Lorsque ces conditions ne sont pas remplies, les règles fiscales concernant le changement d’usage s’appliqueront et il y aura une disposition réputée pour la partie affaires.

Alors la grande question pourrait se résumer ainsi : est-ce que je prends la DPA sur la portion affaires ou je conserve le statut de résidence principale afin d’être exempté d’impôt lors de la vente ?

En réponse à cette question, Mme Amodeo-Sparling mentionne : « Vu la hausse rapide du prix des maisons dans certaines parties du pays, elle estime qu’il serait préférable d’oublier l’amortissement et de maintenir le statut de résidence principale afin que le gain en capital soit exonéré lors de la vente. »

Monsieur Rod Duncan « déconseille le recours à la DPA dans la majorité des cas. La raison est simple : Si le propriétaire opte pour la DPA, il échangera une exemption pour gains en capital contre un taux d’amortissement de 4 % par année. Ce qui ne représente pas une dépense substantielle. »
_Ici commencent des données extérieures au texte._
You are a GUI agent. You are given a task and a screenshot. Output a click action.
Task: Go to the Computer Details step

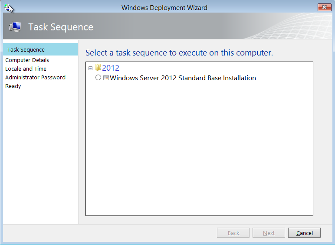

« Par ailleurs, la DPA réclamée au cours des années doit être récupérée à titre de revenu lors d’une vente subséquente de la maison si le prix de vente est supérieur au solde non amorti, ce qui peut être coûteux. »

Voici quelques éléments à retenir concernant l’entreprise à domicile :

L’usage aux fins d’affaires de la résidence doit être accessoire. Certains auteurs suggèrent que l’entreprise ne devrait pas occuper plus du tiers de la maison.

L’espace de travail doit être réservé en permanence à l’entreprise pour justifier la dépense.

Les frais de bureau à domicile et la DPA ne peuvent permettre de créer une perte d’entreprise. Les frais non déduits peuvent cependant être reportés aux années futures. Au Québec certains frais de bureau à domicile sont limités à 50 %.

Si l’entreprise est incorporée, ce qui est moins fréquent, la société pourrait rembourser les frais d’opération à l’actionnaire. Dans ce cas, il n’y aurait pas de revenu pour ce dernier et le remboursement serait déductible pour la société.

Autres éléments concernant la résidence principale :

Si une personne change très souvent de résidence, elle pourrait être considérée comme un spéculateur immobilier. Le profit réalisé serait alors considéré comme un revenu plutôt qu’un gain en capital. L’exemption ne serait pas disponible. Le principe est le même pour les auto-constructeurs.

Si vous possédez plus d’une résidence que vous habitez normalement, vous pouvez vous prévaloir de l’exemption de résidence principale sur celle qui vous permet d’économiser le plus en autant que vous désignez une seule résidence par année et par ménage.

La règle du 1 + : Dans la formule de calcul de l’exemption de résidence principale, les autorités fiscales accorde une année supplémentaire pour prévoir l’année du changement où un contribuable a eu deux résidences. Lors d’une disposition, même si la résidence vendue n’est pas désignée comme résidence principale, il faut faire le calcul, l’exemption sera égale à 1 divisé par le nombre d’année de détention.

La règle des 4 ans : Lors d’un changement d’usage complet de la résidence dans le but de générer du revenu. Un contribuable peut faire un choix à l’effet qu’il n’y a pas de changement d’usage, donc pas de disposition réputée. Il pourra bénéficier de 4 années supplémentaires de désignation à titre de résidence principale même si cette résidence n’est plus normalement habitée.En conclusion, les règles relatives à la résidence principale sont complexes et encore plus pour une entreprise à domicile. Il ne faut pas hésiter à consulter un spécialiste.